The IT Law Wiki

Citation[]

Scarcella v. America Online, Inc., 4 Misc. 3d 1024(A), 798 N.Y.S.2d 348 (2004).

Factual Background[]

Russell Scarcella, a New York lawyer, signed up online for AOL service. He was not happy and brought a small claims action against AOL in the N.Y.C. Civil Court. AOL moved to dismiss, relying on the forum selection clause in its Membership Agreement which said that all actions must be brought in Virginia.

The Membership Agreement presented to plaintiff is 11 single-spaced pages and 11 double-spaced pages. But Defendant considerately made it very easy to avoid going to the trouble of slogging through all of that text. The customer can bypass all that bother by simply pressing the ‘OK, I Agree’ button.

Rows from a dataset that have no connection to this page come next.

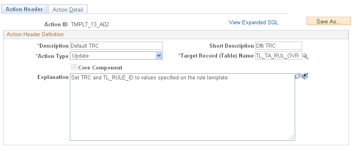Click the Action ID value TMPLT_13_A02
The width and height of the screenshot is (358, 151).
click(x=90, y=24)
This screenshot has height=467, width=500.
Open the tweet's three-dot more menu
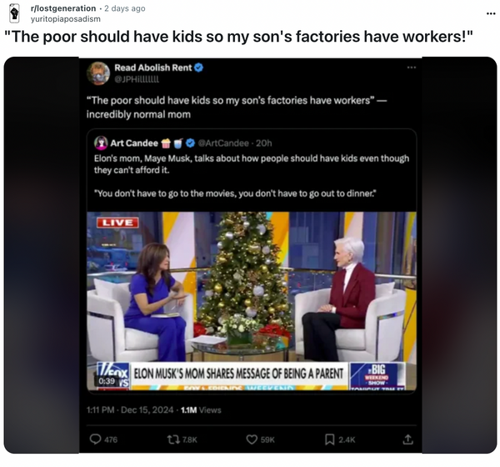(412, 68)
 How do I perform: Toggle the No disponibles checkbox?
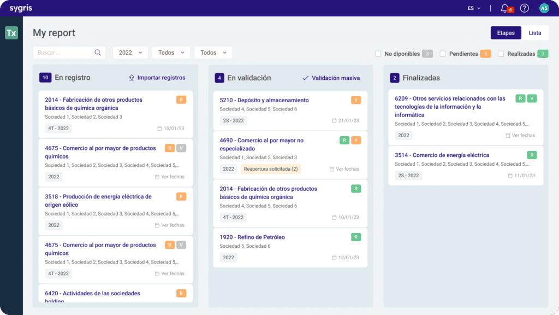pyautogui.click(x=378, y=54)
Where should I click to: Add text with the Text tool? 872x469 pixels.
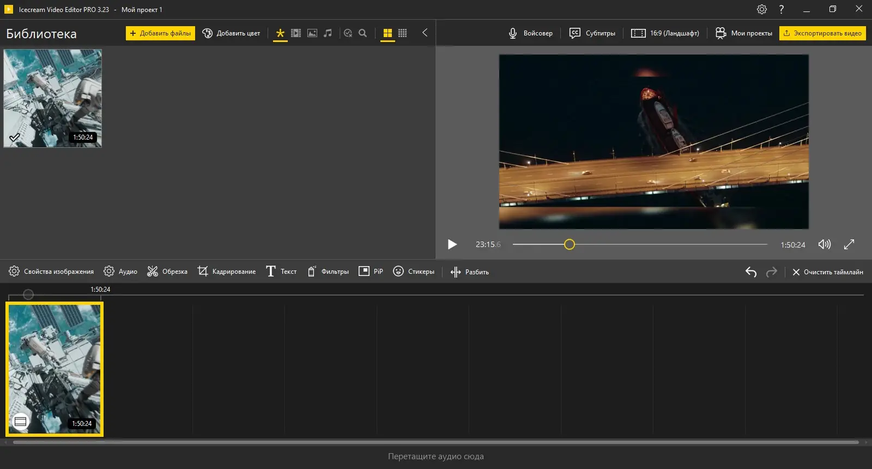click(x=281, y=272)
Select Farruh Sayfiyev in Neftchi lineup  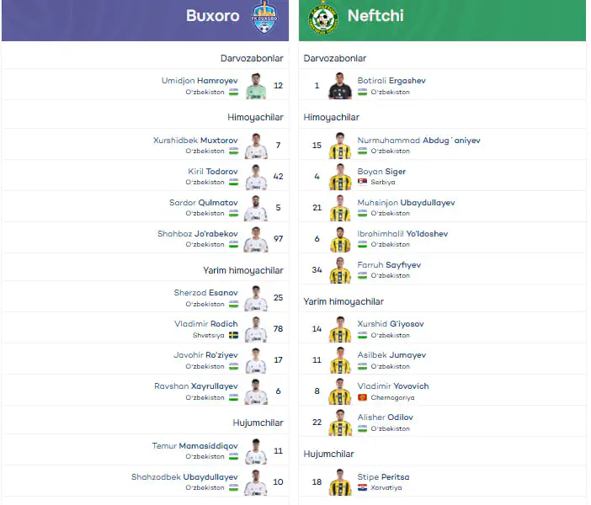pos(389,265)

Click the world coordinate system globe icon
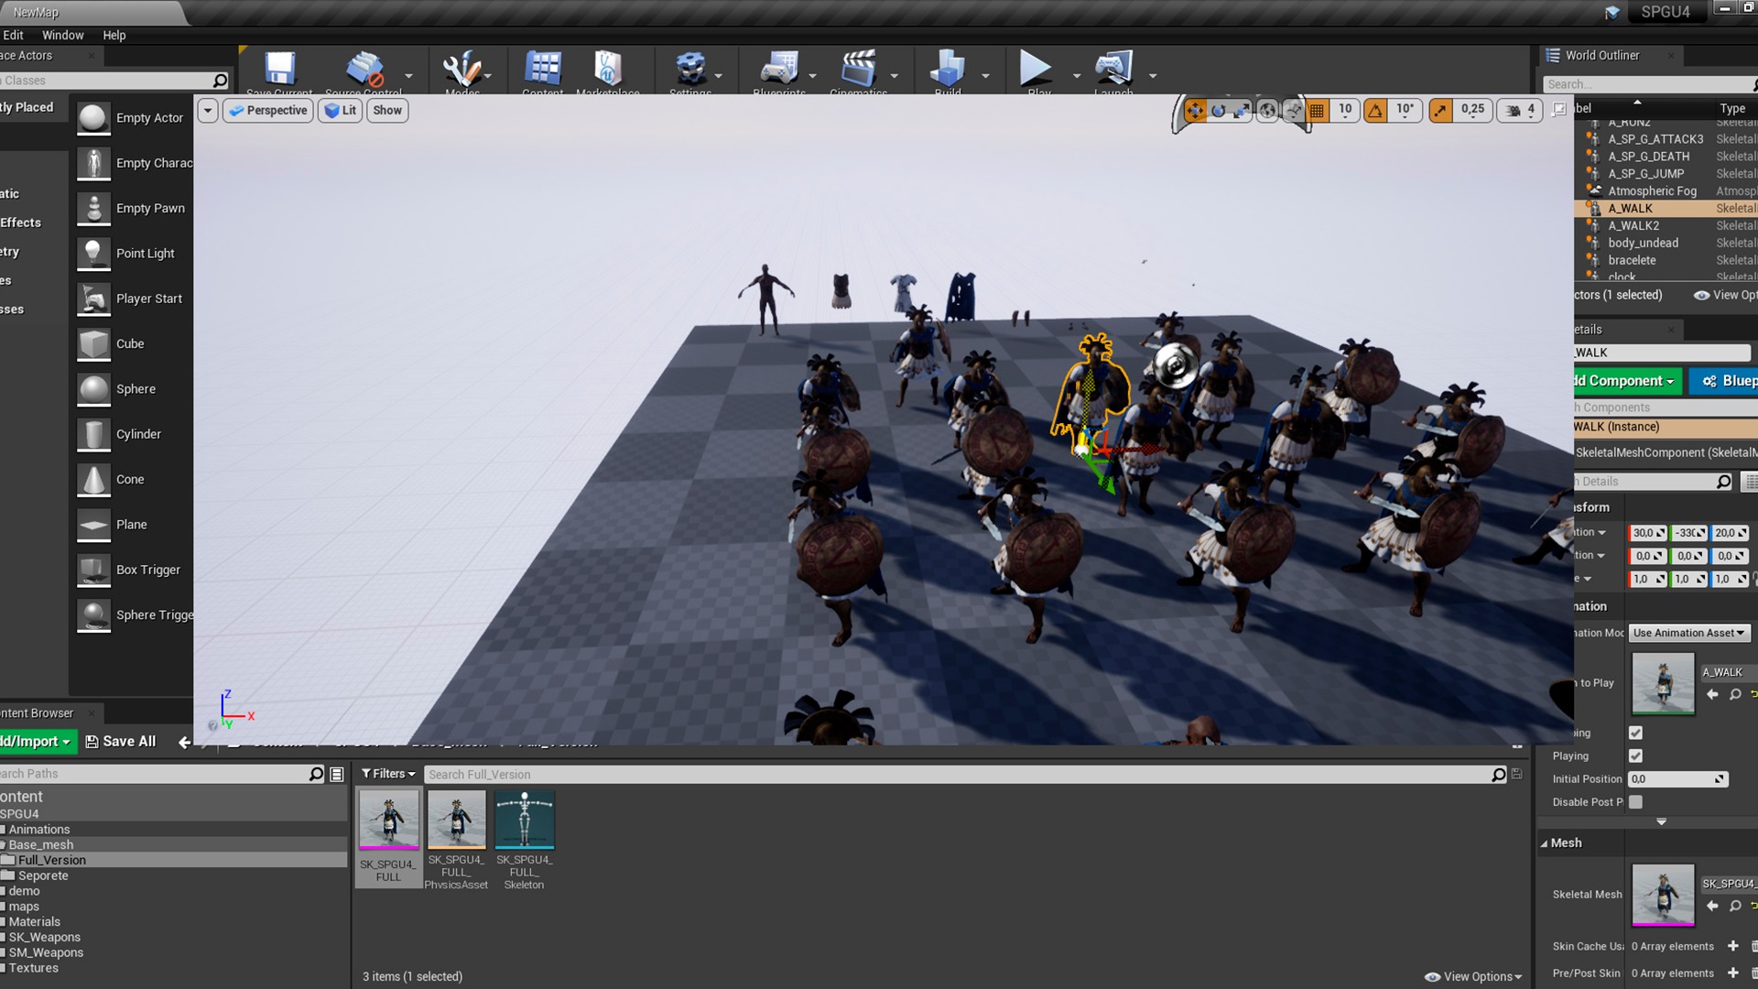point(1267,111)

If the customer nonetheless bites the bullet and presses the ‘Read Now’ button, Defendant affords him or her a second opportunity to skip over what will become the contract between the parties, showing the customer a screen that says, in pertinent part:

Because TOS and ROR are detailed, they are lengthy, and while we encourage you to take the time to read them now, we understand if you are eager to just go explore the service. That’s OK, but you agree to read these documents once online, so you’ll understand what this community is all about. Click on your choice below.

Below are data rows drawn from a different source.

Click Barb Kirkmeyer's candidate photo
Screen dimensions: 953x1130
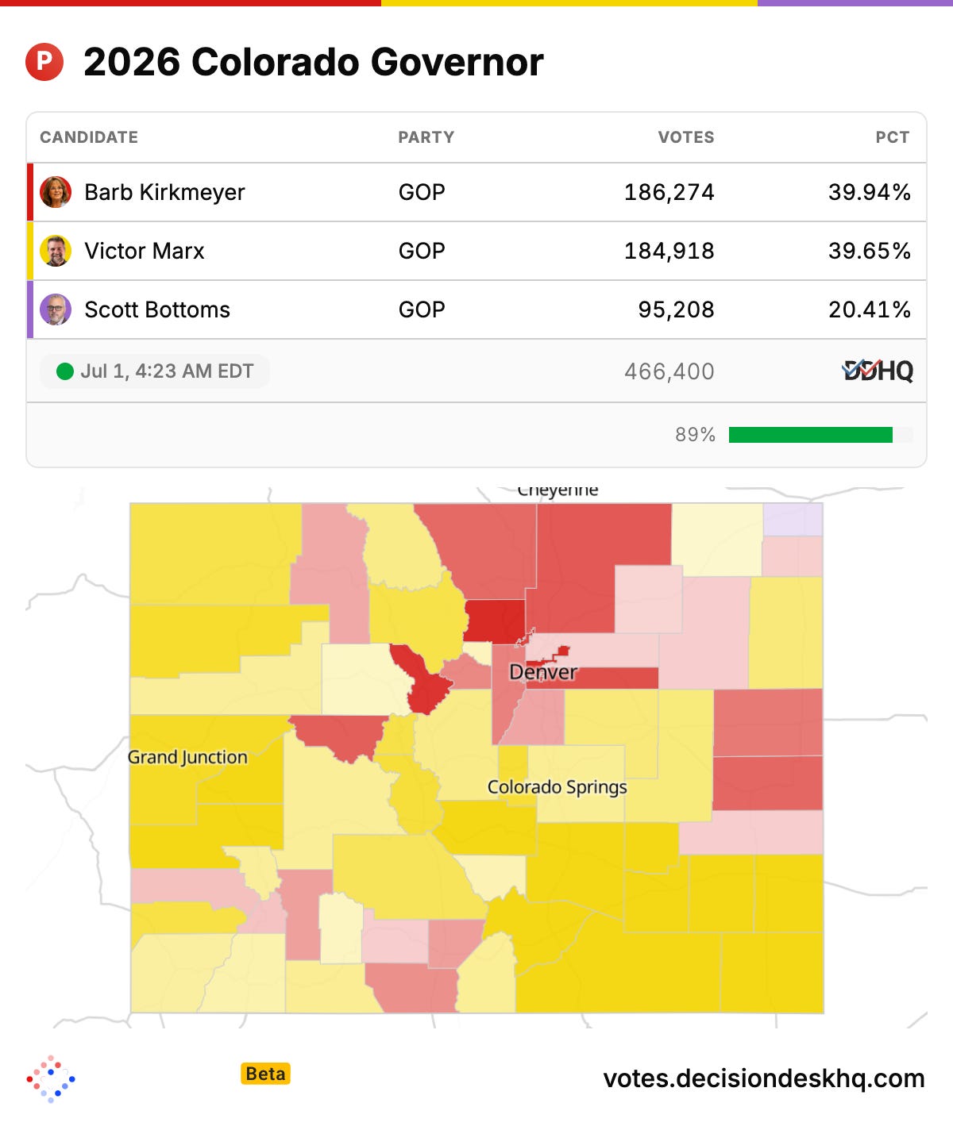[56, 192]
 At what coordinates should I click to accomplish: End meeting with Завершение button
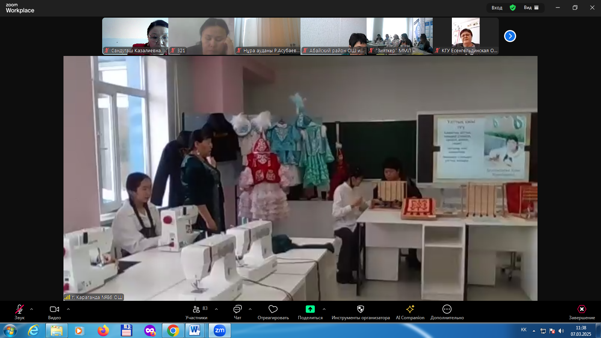[x=581, y=309]
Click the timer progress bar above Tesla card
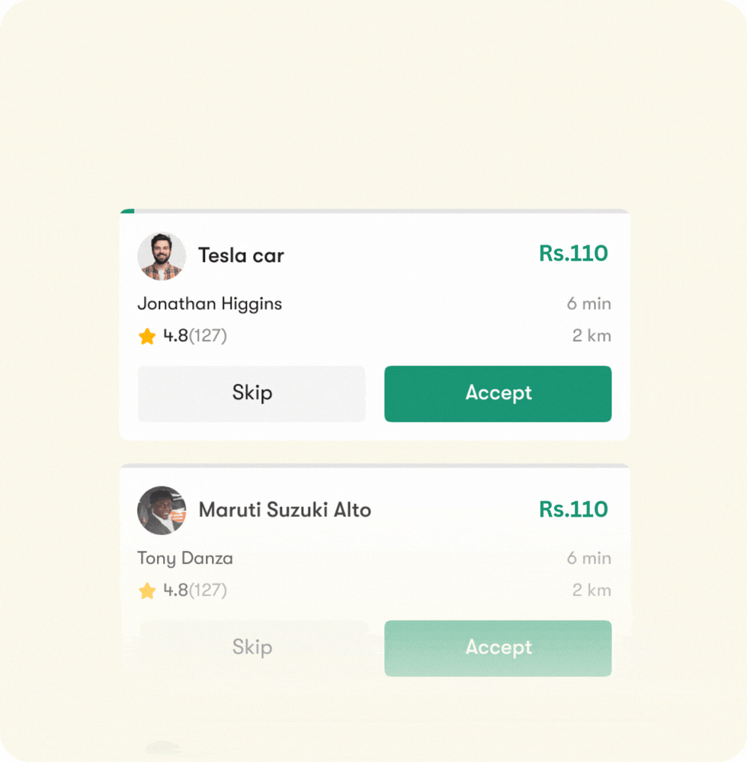Image resolution: width=747 pixels, height=762 pixels. point(374,211)
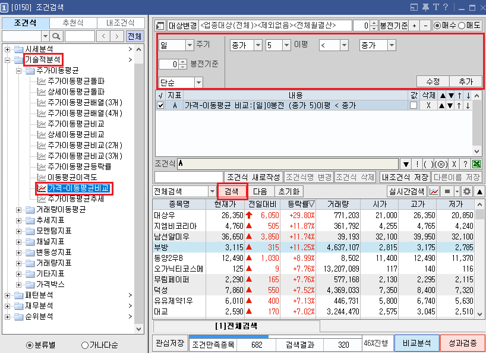Click the up arrow on the 봉전기준 spinner
The width and height of the screenshot is (486, 353).
pyautogui.click(x=374, y=24)
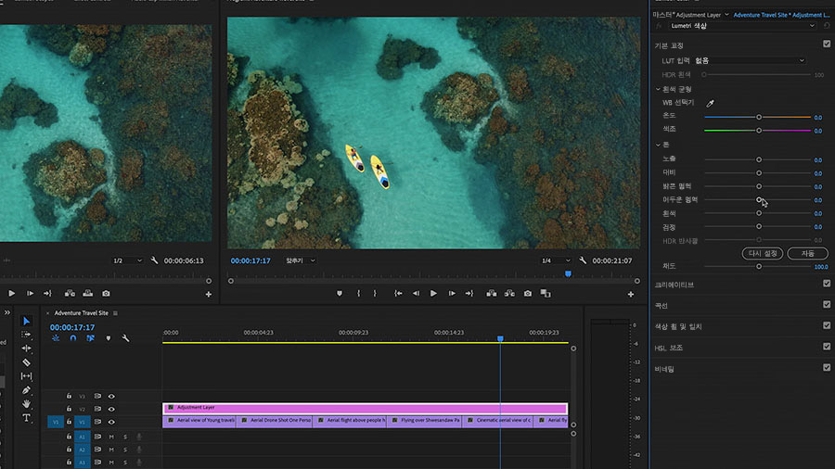Toggle Snap magnet in the timeline
Image resolution: width=835 pixels, height=469 pixels.
click(x=72, y=338)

“The customer is then given a second chance to press the ‘OK, I agree’ button or if not deterred by the warning that it is ‘detailed’ and ‘lengthy,’ accompanied by assurances that ‘if you are eager to just go and explore the service . . . That’s OK’ to press the ‘Read Now’ button (which, by this point, might as well be subtitled ‘For Nerds Only.’)” [Parenthetical comment by the court.]

Trial Court Proceedings[]

The judge concluded that she did not have to decide whether AOL had engaged in a deceptive practice, nor consider that plaintiff did not specifically deny that he had read and understood the forum selection clause. Rather, she turned to public policy, citing cases in which public policy trumped contractual forum selection clauses, and concluded that “[e]nforcement of the forum-selection clause in this case would contravene the strong public policy embodied in the small-claims provisions of the Civil Code Act (§§ 1801 et seq.).”[1]

Appellate Court Proceedings[]

This decision was affirmed on appeal, the Court noting that New York Small Claims courts can award up to $5000, but Virginia allows only $2000, and, perhaps must importantly, “Virginia law allows the defendant to transfer the matter out of the small claims court.”[2]

References[]

  1. Id. at 3.
  2. 11 Misc.3d 19, 811 N.Y.S.2d 858 (2005).